The installation is supplied through a 630 kVA transformer. The process requires a high degree of supply continuity and part of the installation can be supplied by a 250 kVA standby generator. The global earthing system is TN-S, except for the most critical loads supplied by an isolation transformer with a downstream IT configuration.

The single-line diagram is shown in Figure G69 below. The results of a computer study for the circuit from transformer T1 down to the cable C7 is reproduced on Figure G70. This study was carried out with Ecodial (a Schneider Electric software).
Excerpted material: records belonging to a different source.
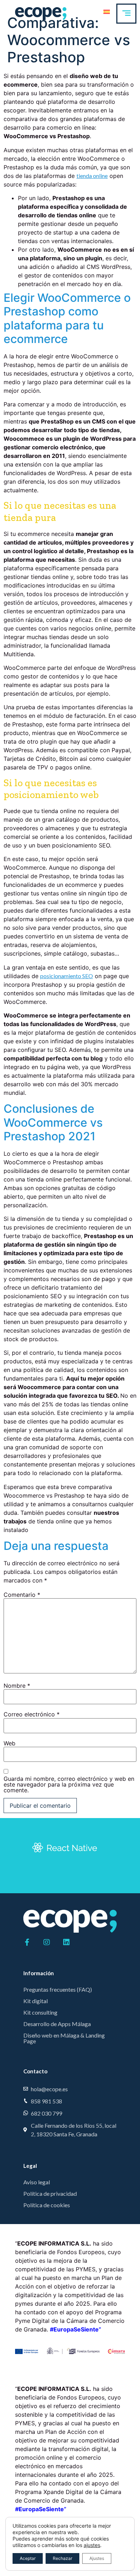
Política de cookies (46, 2205)
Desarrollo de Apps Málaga (57, 2023)
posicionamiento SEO (66, 975)
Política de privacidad (50, 2193)
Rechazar (62, 2558)
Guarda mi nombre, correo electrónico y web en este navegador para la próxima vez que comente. (69, 1784)
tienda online (92, 175)
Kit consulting (40, 2012)
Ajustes (96, 2558)
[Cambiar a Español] (106, 11)
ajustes (92, 2545)
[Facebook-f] (27, 1942)
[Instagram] (46, 1942)
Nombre (17, 1685)
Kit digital (35, 2000)
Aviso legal (36, 2182)
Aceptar (28, 2558)
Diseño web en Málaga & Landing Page (64, 2038)
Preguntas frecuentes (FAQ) (57, 1989)
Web (9, 1743)
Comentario (22, 1595)
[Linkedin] (66, 1942)
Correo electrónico (32, 1714)
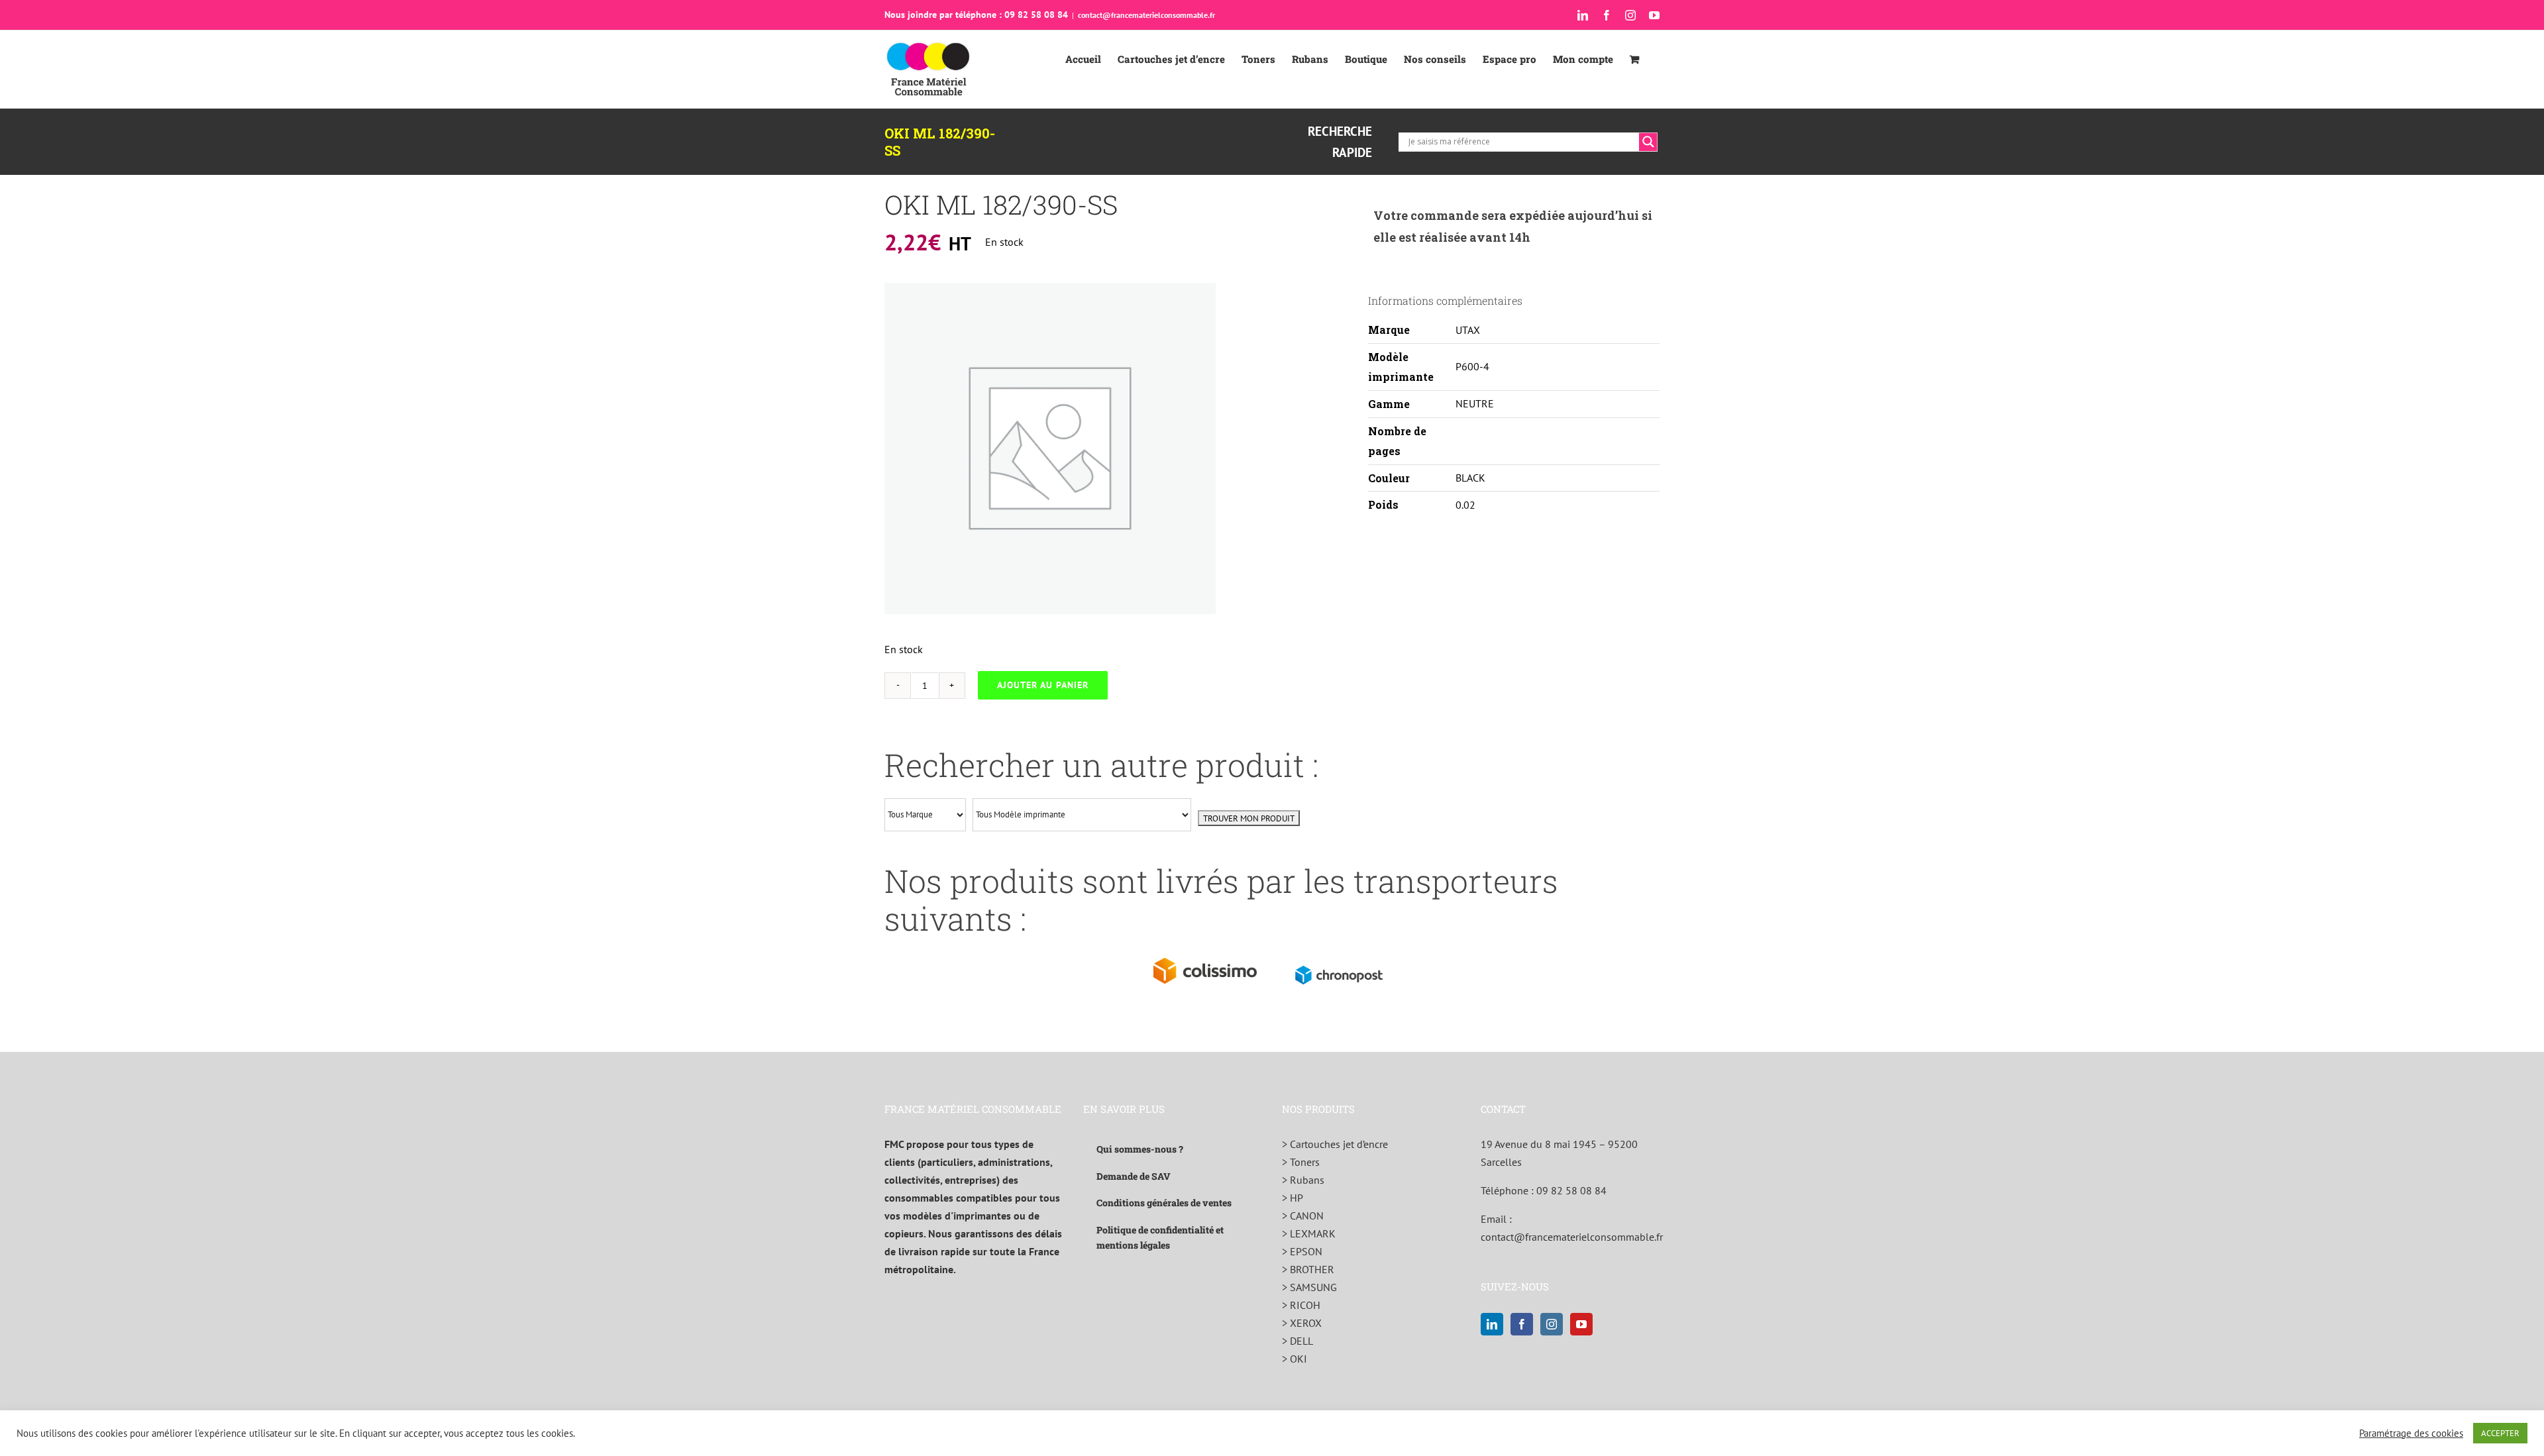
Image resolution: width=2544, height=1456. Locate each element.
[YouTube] (1581, 1324)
This is followed by the same calculations carried out by the simplified method described in this guide. Fig. G69 – Example of single-line diagram

## Calculation using software Ecodial

Fig. G70 – Partial results of calculation carried out with Ecodial software (Schneider Electric). The calculation is performed according to Cenelec TR50480 and IEC 60909

## The same calculation using the simplified method recommended in this guide

### Dimensioning circuit C1

The MV/LV 630 kVA transformer has a rated voltage of 400 V. Circuit C1 must be suitable for a current of:

$I_{b}={\frac {630\times 10^{3}}{{\sqrt {3}}\times 400}}=909\,A$ per phase

Two single-core PVC-insulated copper cables in parallel will be used for each phase.These cables will be laid on cable trays according to method 31F.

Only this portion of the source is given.